Mahanadi Graben and Sukinda thrust borders the Eastern Indian shield in the west and granulite terrain of Eastern Ghats along with recent alluvium surrounds this shield in the south, whereas, Gangetic alluvium and Quaternary sediments of Bengal basin exist in north and east of this shield (Figure 1). The major divisions of this shield includes: Chotanagpur Granite Gneiss Complex, Singhbhum Mobile Belt and Singhbhum Craton. The general geological features of each of the above geological provinces are briefly discussed in the following sections.

Figure 1.

Simplified geological map of eastern Indian shield illustrating the three geological provinces viz. Chotanagpur granite gneiss complex (CGGC), Singhbhum Mobile Belt (SMB) and Singhbhum craton (SC). SSZ – Singhbhum shear zone [9].

2.1 Chotanagpur granite gneiss complex

Chotanagpur Granite Gneiss Complex (CGCC) exists in West Bengal and Jharkhand states of India and covers an area of about 80,000 km2 (Latitudes 23°00′N to 25°00′N; Longitudes 83°45′E to 87°45′E). It is mostly made of granites, granite-gneisses, migmatites, dolerite dykes and pegmatite, aplite and quartz veins From the structural patterns, worked out in different parts of the CGGC, it is clear that the region has undergone polyphase deformation producing distinctive folds and related linear fabrics [8].

2.2 Singhbhum mobile belt

The formations occurring in between the Singhbhum Granitoid Complex (SGC) and CGGC are collectively recognized either as the Singhbhum Mobile Belt (SMB) or Singhbhum Group. The SMB (Figure 2), has been divided into five litho-stratigraphic domains from north to south [11, 12] like (a) volcano-sedimentary belt, (b) Dalma metavolcanic belt, (c) Chaibasa and Dhalbhum Formations, (d) the rocks occurring in the SSZ and (e) Dhanjori and/or the Ongarbira metavolcanic rocks.

Figure 2.

Simplified geological map of the Singhbhum craton [10].

2.3 Singhbhum craton

The Singhbhum Craton (SC) records a long history of crustal evolution from Mesoarchaean to Mesoproterozoic. It is an extensive terrain of granite and gneissic complex with subordinate metabasic and minor metasedimentary rocks (Figure 2).
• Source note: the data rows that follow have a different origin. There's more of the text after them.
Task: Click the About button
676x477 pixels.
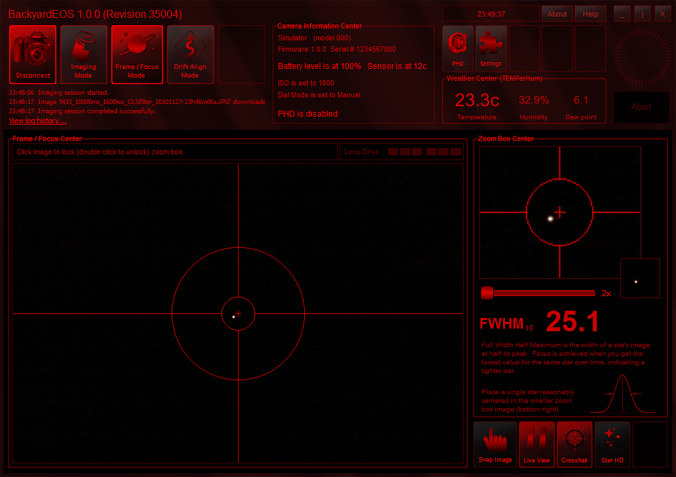Action: [x=557, y=14]
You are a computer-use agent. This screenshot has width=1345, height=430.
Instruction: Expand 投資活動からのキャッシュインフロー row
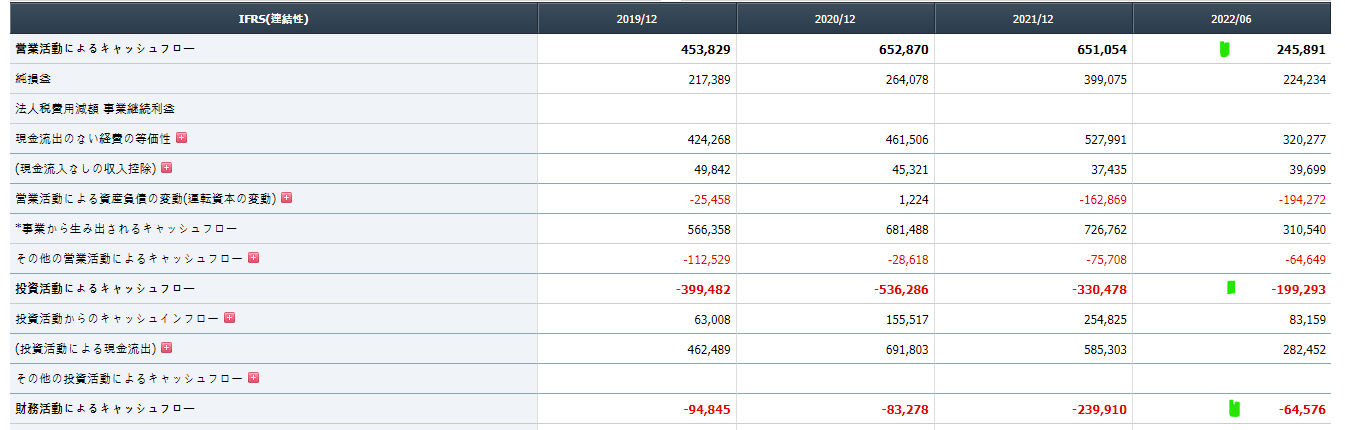pyautogui.click(x=229, y=318)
Some important geological units are briefed below:

2.3.1 Older metamorphic group

Older Metamorphic Group (OMG) occurs near Champua (Latitudes 22°04′N: Longitudes 85°40′E) and as enclaves in the SGC. This group had experienced amphibolite facies metamorphism and is made of pelitic schists, garnetiferous quartzite, calc-magnesian metasediments and sill like mafic rocks [5]. Goswami et al. [13] and Mishra [14], have dated detrital zircons and recognized an older limit of 3.5Ga age for these supra-crustals. On the bases of Pb/Pb whole rock dating, Moorbath and Taylor [15] has established 3378 ± 98 Ma age for these supra-crustals. This age matches with Sm/Nd (TDM model) ages of 3.41, 3.39 and 3.35 Ga [15]. Sharma et al. [16], however, pointed out that protoliths of OMG amphibolites are 3305 ± 60 Ma old and therefore OMTG which intrude OMG cannot be older than 3300 Ma. The younger 3.40, 3.35 and 3.20 Ga ages have been interpreted as metamorphic events [17, 18].
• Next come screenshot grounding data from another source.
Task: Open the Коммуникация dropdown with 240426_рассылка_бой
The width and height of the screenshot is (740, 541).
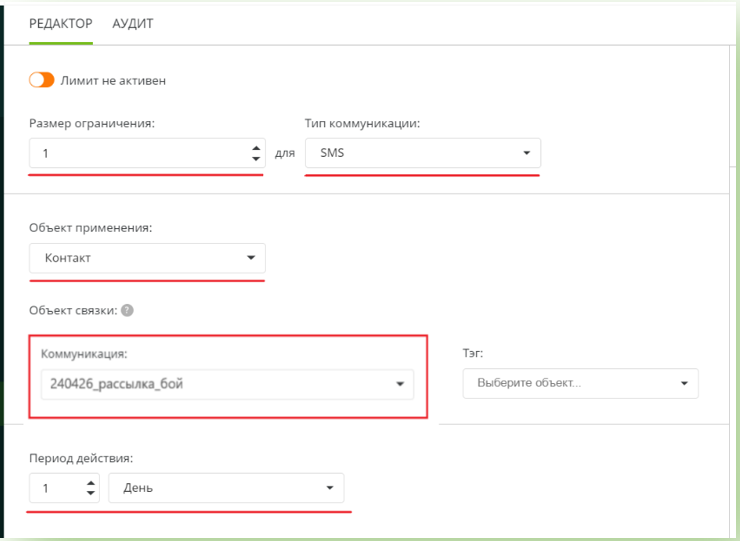Action: pyautogui.click(x=227, y=383)
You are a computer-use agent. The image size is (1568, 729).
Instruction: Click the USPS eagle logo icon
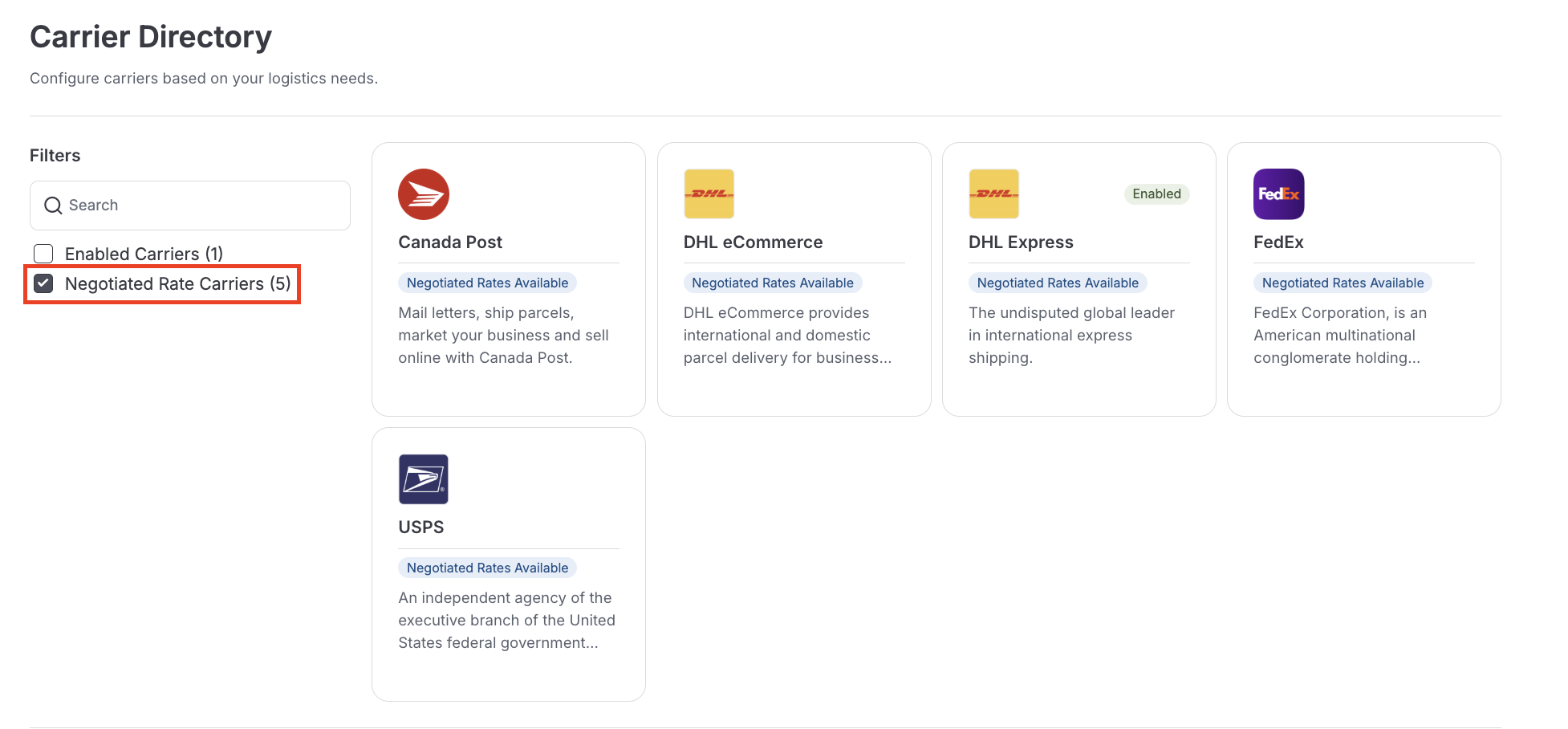(x=423, y=479)
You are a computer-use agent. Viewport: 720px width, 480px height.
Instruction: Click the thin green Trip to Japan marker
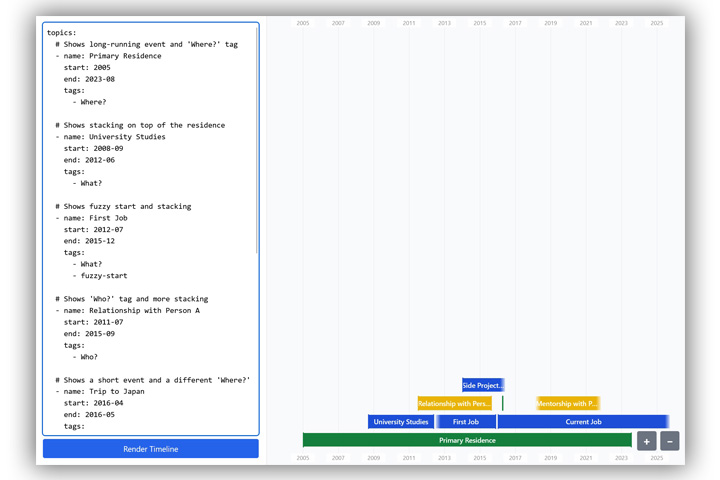[502, 404]
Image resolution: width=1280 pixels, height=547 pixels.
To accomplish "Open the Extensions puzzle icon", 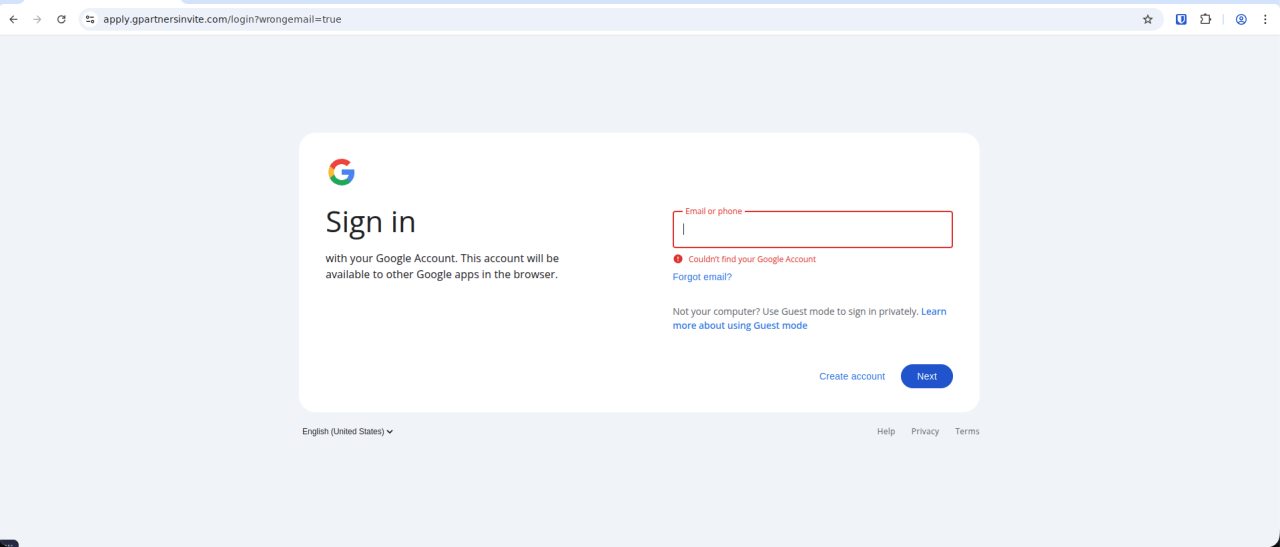I will 1206,19.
2.3.2 Singhbhum granitoid complex

It has been suggested that SGC (Latitudes 21°00′ and 22°45′ N: Longitudes 85°30′ and 86°30′E) is composed of 12 distinct units that were emplaced in three successive magmatic phases [5]. The K-poor, granodiorite trondhjemite early (phase I) has been dated as 3.25 ± 0.05 Ga [19]. The II and III phases are made of granodiorite that grade to monzogranite and granite and these phases are dated as 3.06 Ga (Pb/Pb whole rock) and 2.9 Ga (Rb/Sr. whole rock) respectively [5]. The other granitic bodies that occur in SC show ages similar to that of SGC, for example, Bonai granites (3369 ± 57 Ma) [20] and Katipada tonalite (3275 ± 81 Ma) [21]. Recent U–Pb zircon studies have revealed that rocks of the SG batholith were emplaced between ~3.45 Ga and ~ 3.32 Ga [22].
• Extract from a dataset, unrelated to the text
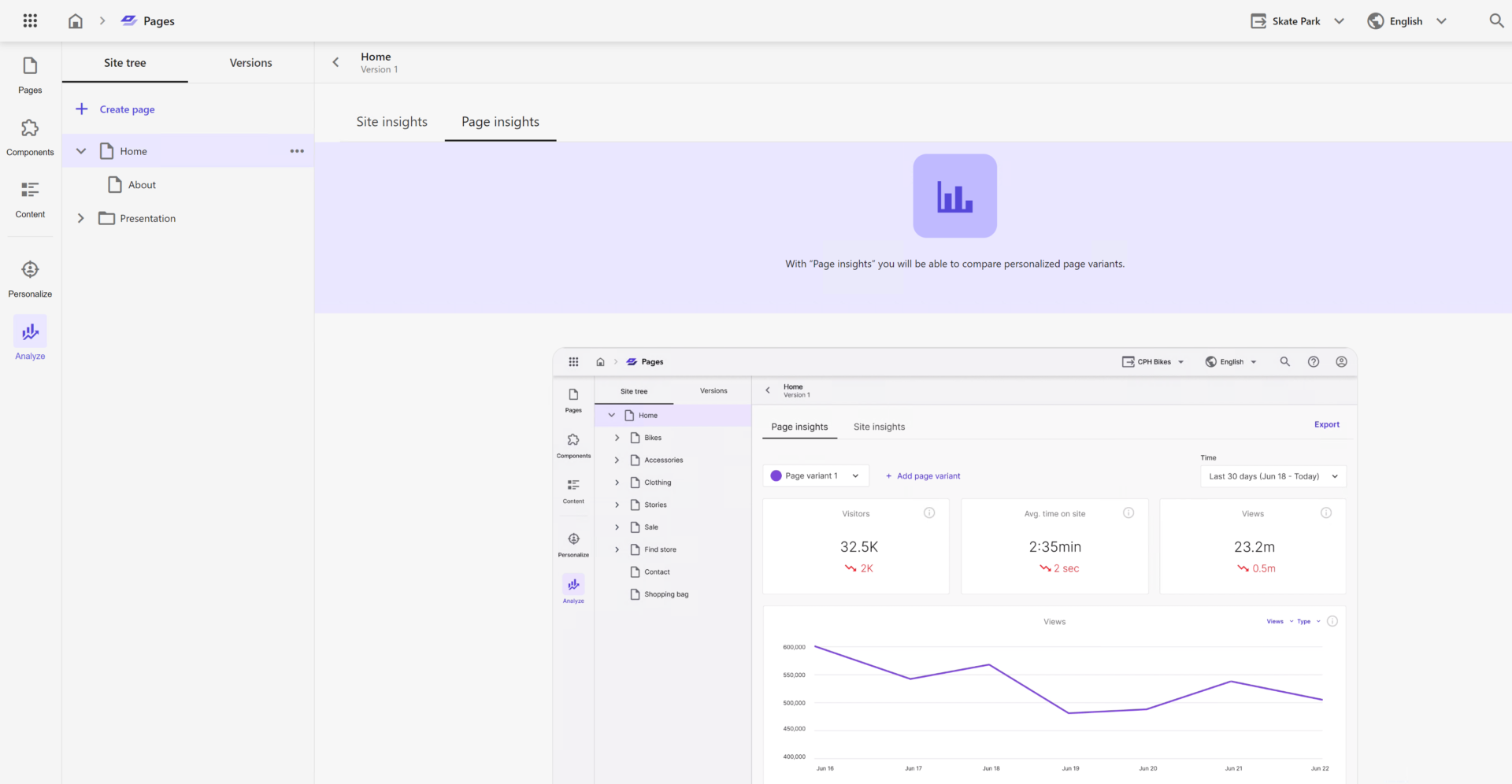Select the Page insights tab
The width and height of the screenshot is (1512, 784).
point(500,122)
2.3.3 Banded iron formations

BIF is considered to have been deposited in three interconnected basins [5]. These basins are: (i) Noamundi (Latitudes 22°09′N: Longitudes 85°31′E) – Koira (Latitudes 21°54′N: Longitudes 85°15′E) basin of west Singhbhum district and Keonjhar, (ii) Gorumahisani (Latitudes 22°18′30′N: Longitudes 86°17′E) – Badampahar (Latitudes 22°04′N: Longitudes 86°07′E) basin along the eastern border of the Singhbhum Granitoid Complex and (iii) Daitari-Tomka basin in the southern parts of the Singhbhum Craton. In the Noamundi– Koira BIF, rocks are made up of shale, phyllite, the middle formation of banded hematite jasper and an upper formation of magniferous shale, chert, manganese formation and shale. A granite body intruding BIF near Sulaipat has been dated as 3.12 ± 0.01 Ga [23]. Some mafic and ultramafic rocks referred to as Gorumahisani Greenstones are associated with this Gorumahisani-Badampahar BIF sequence [24].

2.3.4 Bonai volcanic suite

Bonai volcanics show sub-aerial and sub-marine features in the west and east parts of its extension respectively [24, 25]. These volcanics are made of mafic rocks, tuffs and subordinate silica volcanic clastic interbeds. It has been inferred that these volcanics show island arc basalt characteristics [24].

2.3.5 Jagannathpur volcanic suite

These volcanics are exposed around Noamundi upto Jagannathpur and are younger than BIF of Noamundi-Koira belt [24]. Significantly, NDD are not cutting across the Jagannathpur Suite. It, therefore, appears that it is either equivalent in age or younger than the NDD. Alvi and Raza [26] found these to be calc-alkaline basalts and suggested that these lava flows represent an early arc volcanism. The Jagannathpur lavas have been dated around 1629 ± 30 Ma by K/Ar method [5] and 2250 ± 81 Ma by Pb/Pb whole rock isochron method [27].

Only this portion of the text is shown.